There is a big Crestor study out, and I take Crestor, and it says that it greatly reduces the risk of heart attack even in people who appear healthy.

And, then, a Doctor from the Henry Ford Hospital in Detroit said something revealing (it is from Today's Wall Street journal):

"This takes prevention to a new level," said Douglas Weaver, head of cardiology at Henry Ford Hospital, Detroit, who wasn't involved with the Jupiter study. "It defines a new population" of patients at risk.
This, I suspect, is the ultimate goal of the so-called prevention industry. This has bothered me for a long time. They will lower risk numbers (like on cholesterol), creating a whole new class of people who are suddenly "sick."

Of course, risk is not destiny. Many of the people "at risk" could live on and not have an early, adverse outcome. However, the prevention industry doesn't know who those people are, so they treat everyone as sick. I wonder if they spent as much money on this as they do on creating new "populations" of people who are "at risk" whether they would actually be able to make the pool smaller (and more precise) and reduce how much people spend on medicine that isn't helping them.
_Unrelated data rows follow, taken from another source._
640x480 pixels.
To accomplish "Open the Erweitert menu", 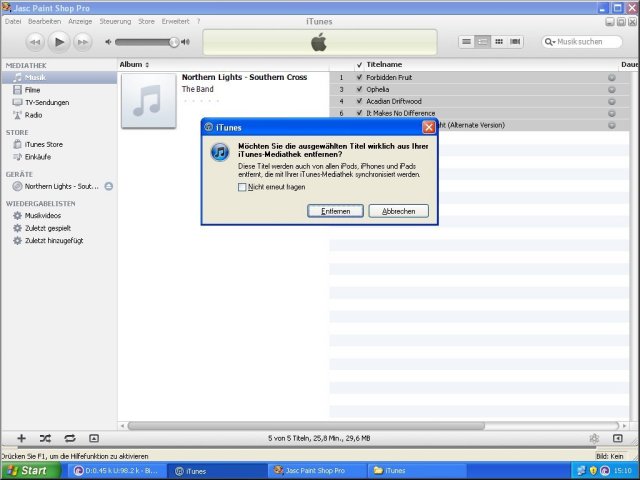I will click(x=175, y=20).
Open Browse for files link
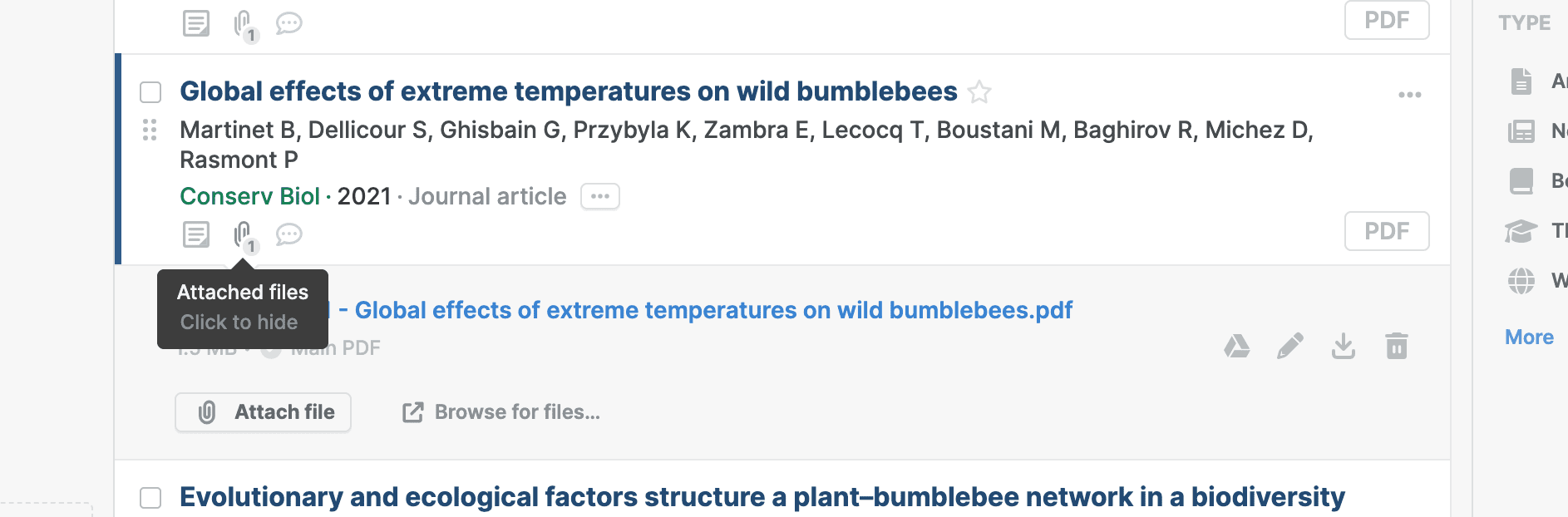The height and width of the screenshot is (517, 1568). click(501, 412)
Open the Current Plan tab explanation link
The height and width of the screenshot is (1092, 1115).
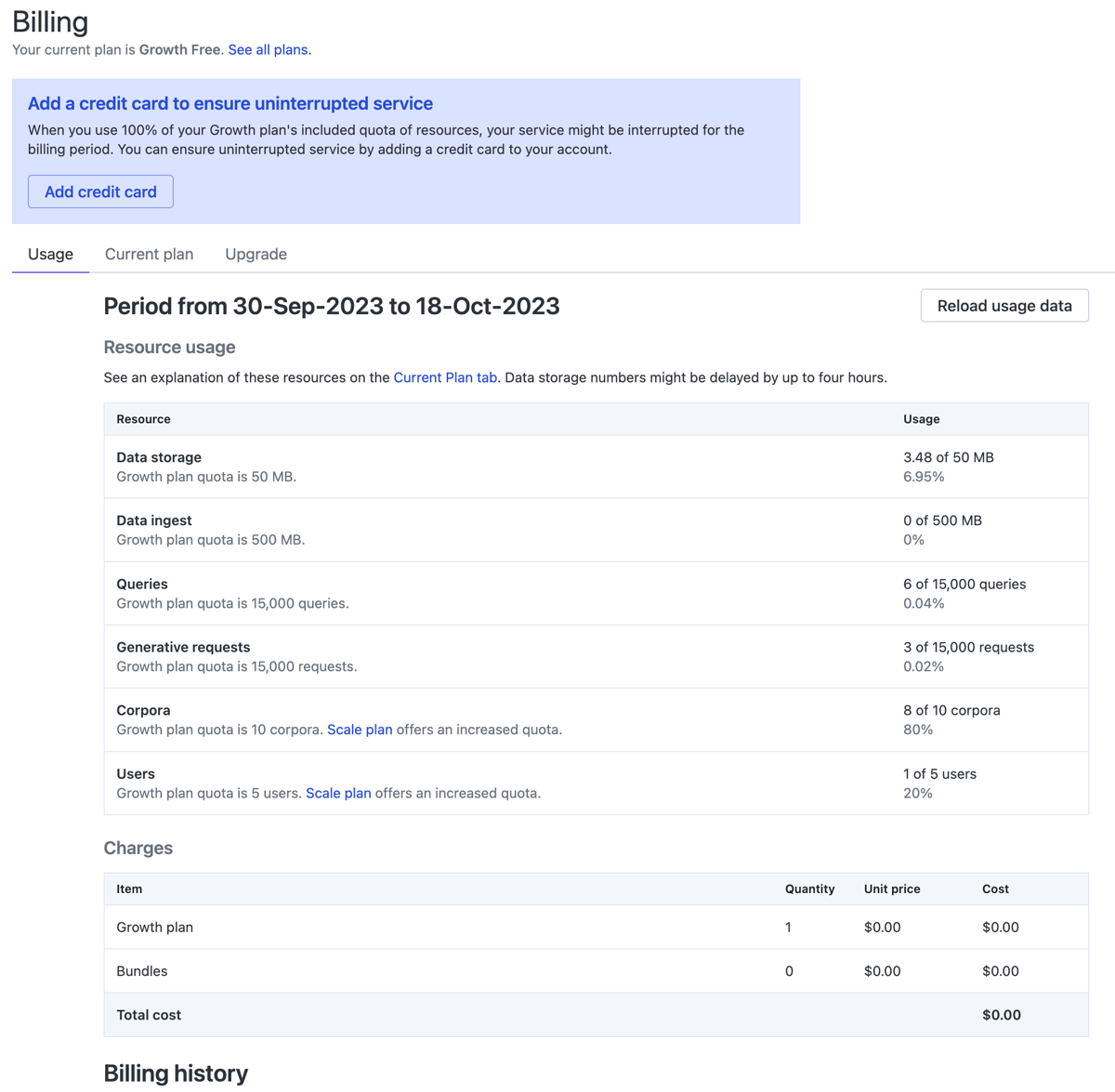(445, 377)
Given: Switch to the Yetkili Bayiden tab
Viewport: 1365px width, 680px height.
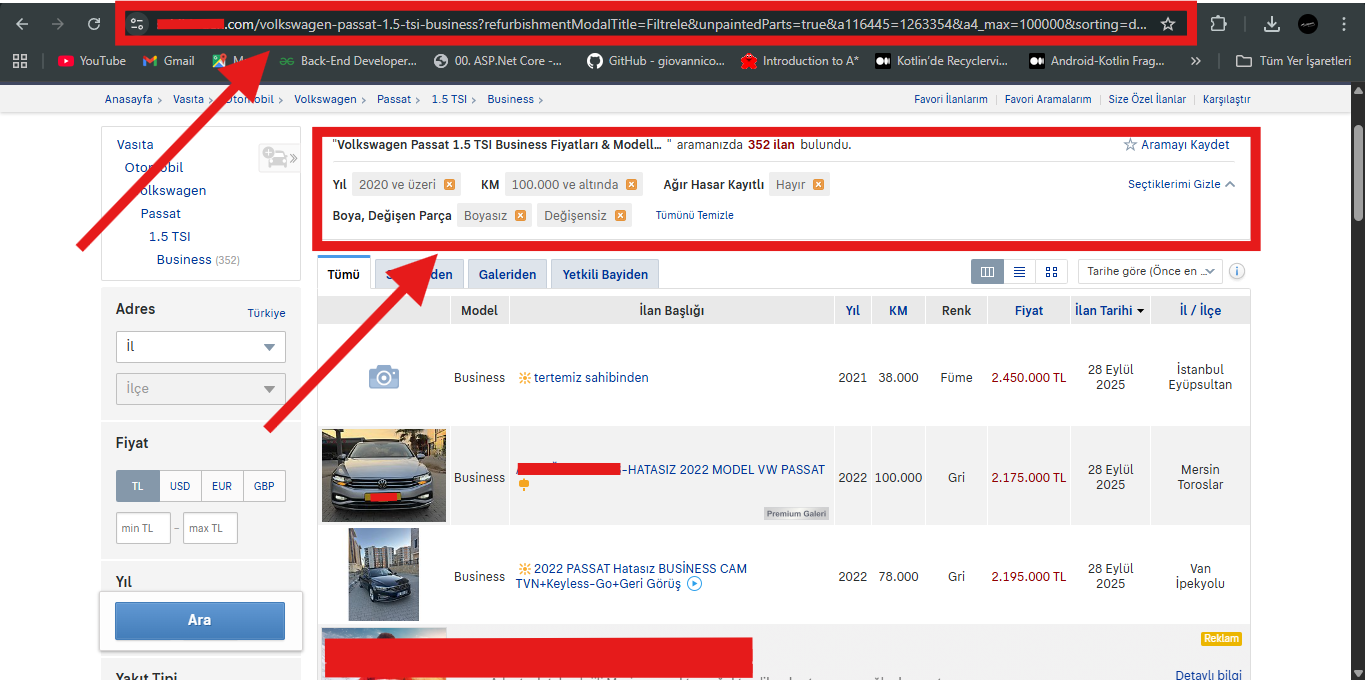Looking at the screenshot, I should (x=604, y=274).
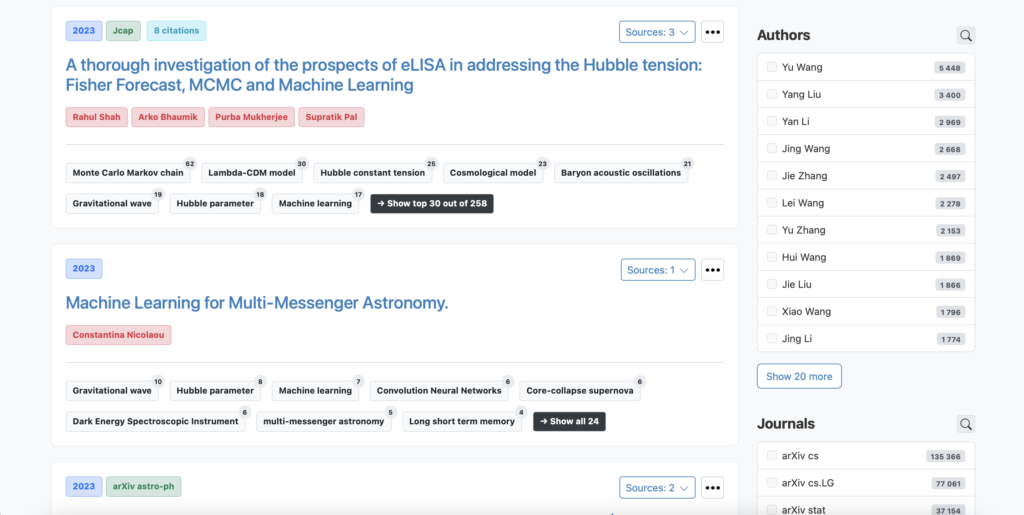
Task: Select the arXiv cs.LG journal checkbox
Action: pos(772,483)
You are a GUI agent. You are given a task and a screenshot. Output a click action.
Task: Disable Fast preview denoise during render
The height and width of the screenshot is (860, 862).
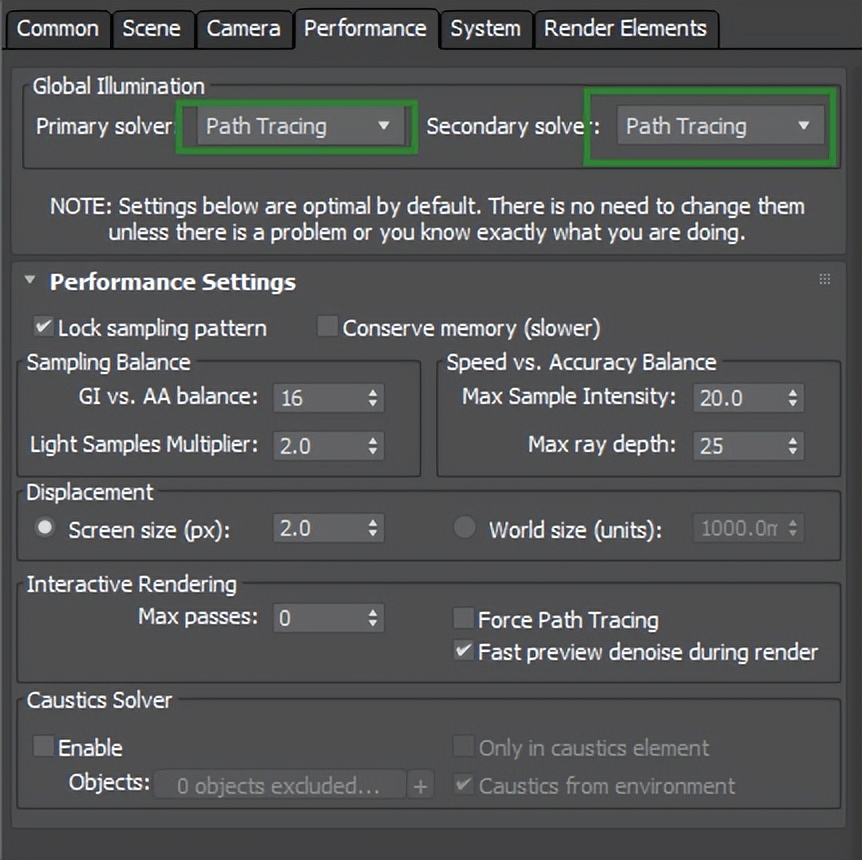click(463, 650)
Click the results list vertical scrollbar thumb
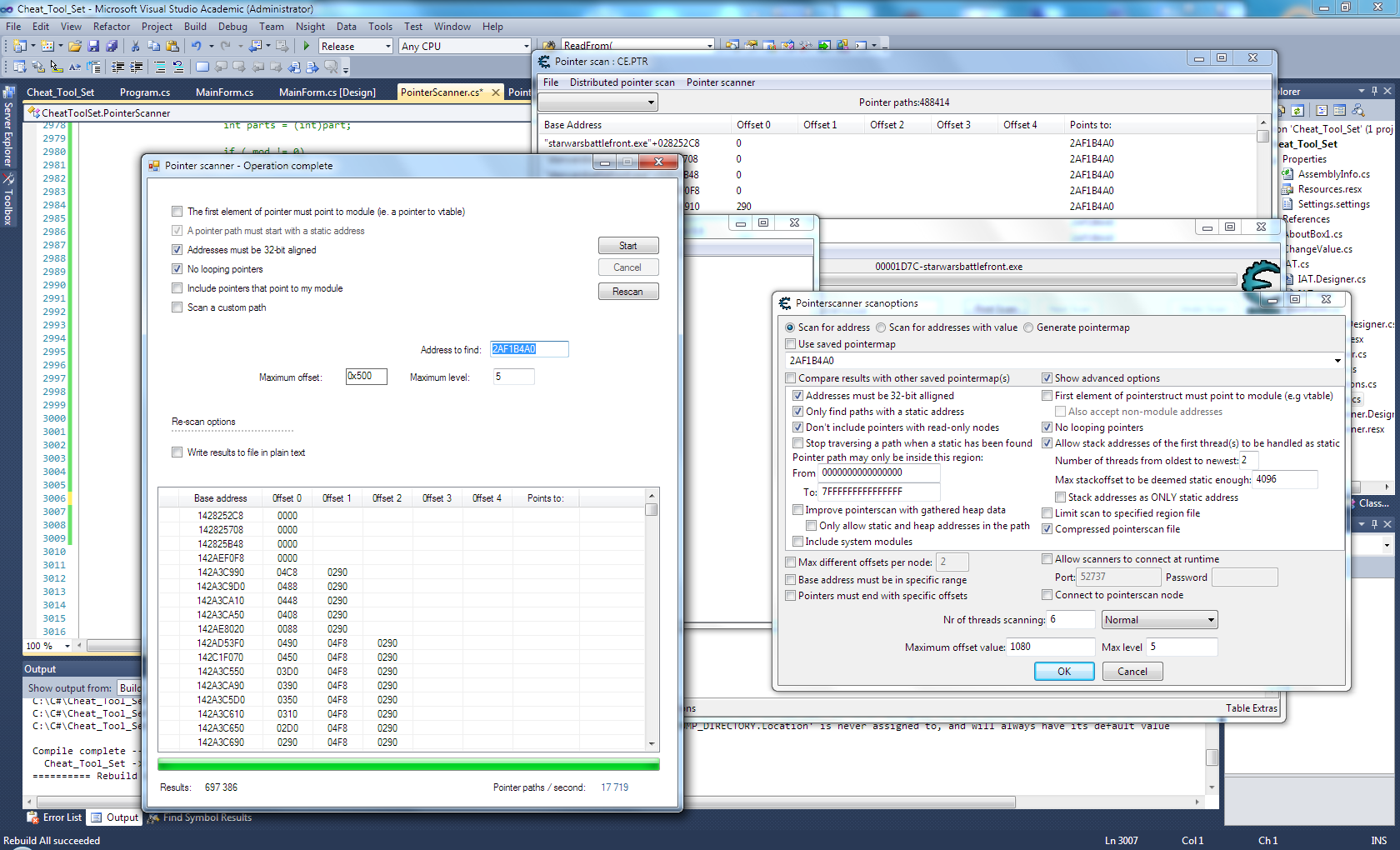Image resolution: width=1400 pixels, height=850 pixels. [652, 510]
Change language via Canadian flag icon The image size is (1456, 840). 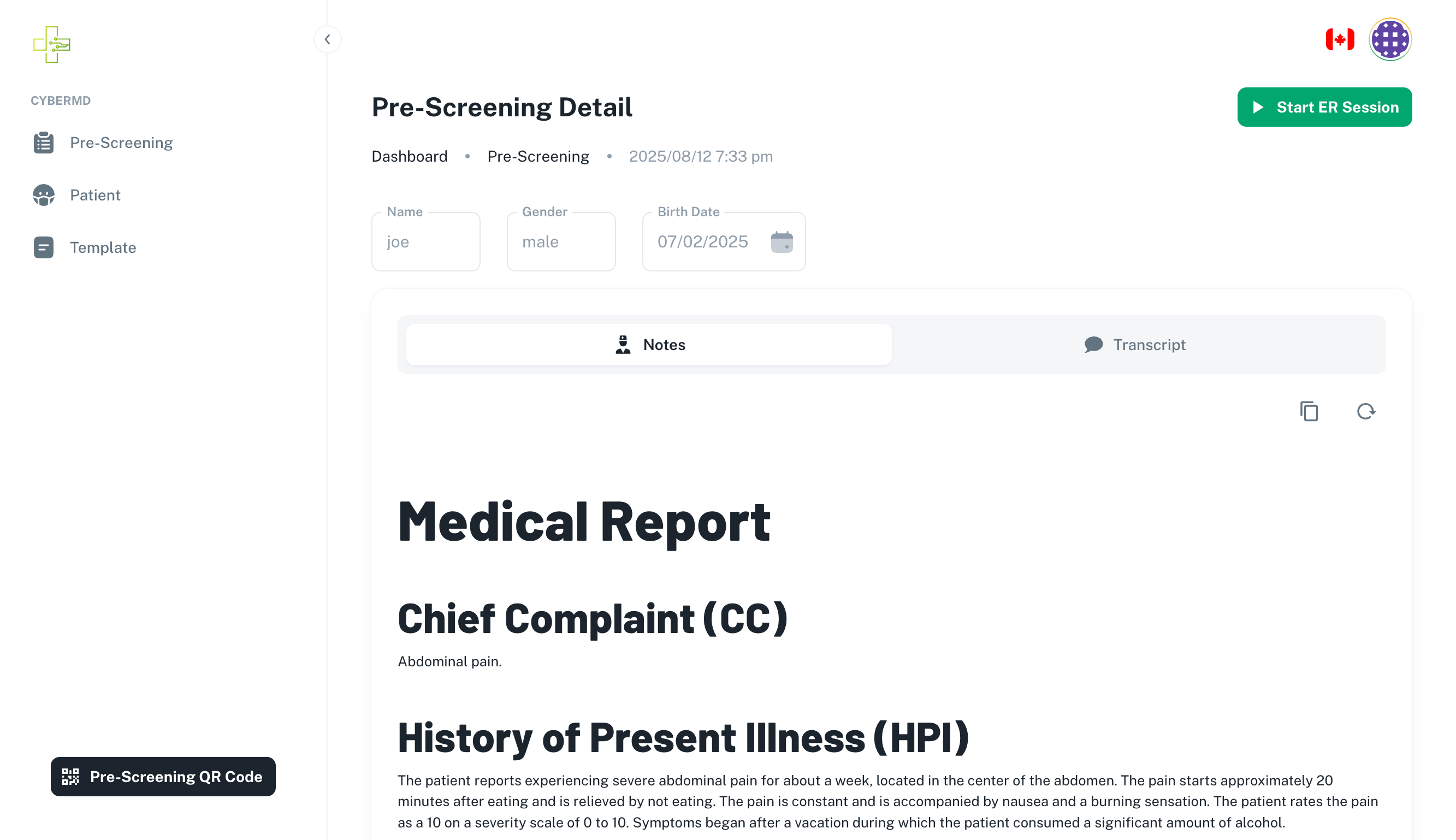pos(1340,39)
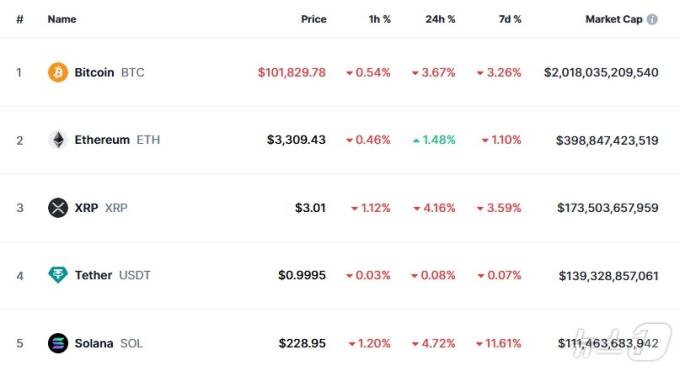Open the Solana SOL coin page
This screenshot has width=680, height=371.
108,343
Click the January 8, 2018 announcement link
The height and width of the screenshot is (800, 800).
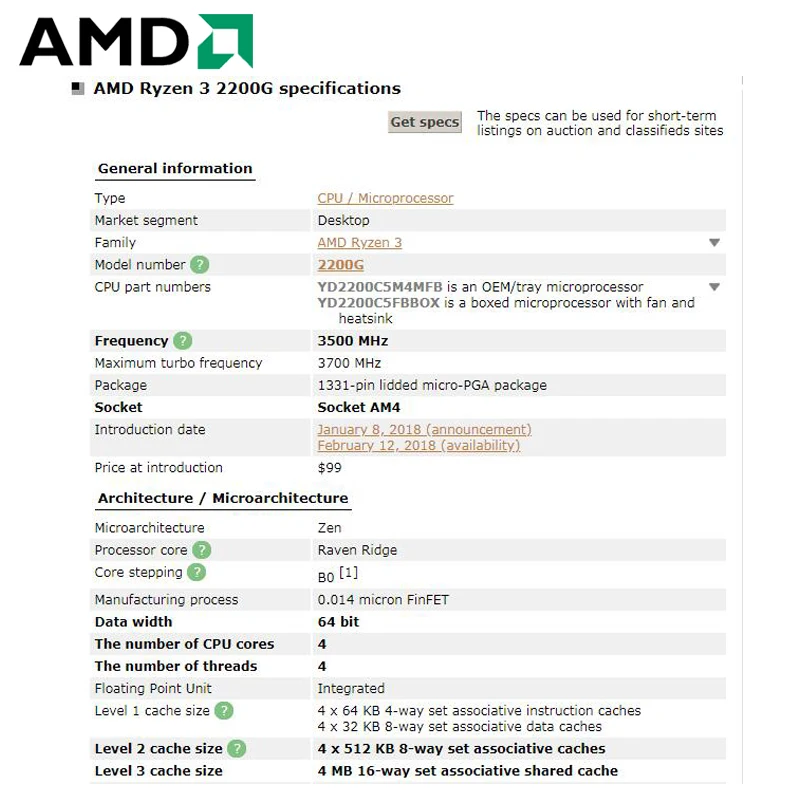[424, 430]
I have always told my doctor that he treats me like a population. I am a 44-year old man with medically controlled cholesterol and blood pressure and a family history of heart disease. And, he treats me just as all the rest of the people with those characteristics are treated.

But, at the end of the day, there is no risk for an individual. An event will either occur or it will not. Add those up, and it creates all kinds of cool graphs, but these mean nothing to an individual. You either reach life expectancy or you do not.

In fact, think about this quote....the whole subject doesn't just define a whole new population. It gives the word "risk" a whole new meaning.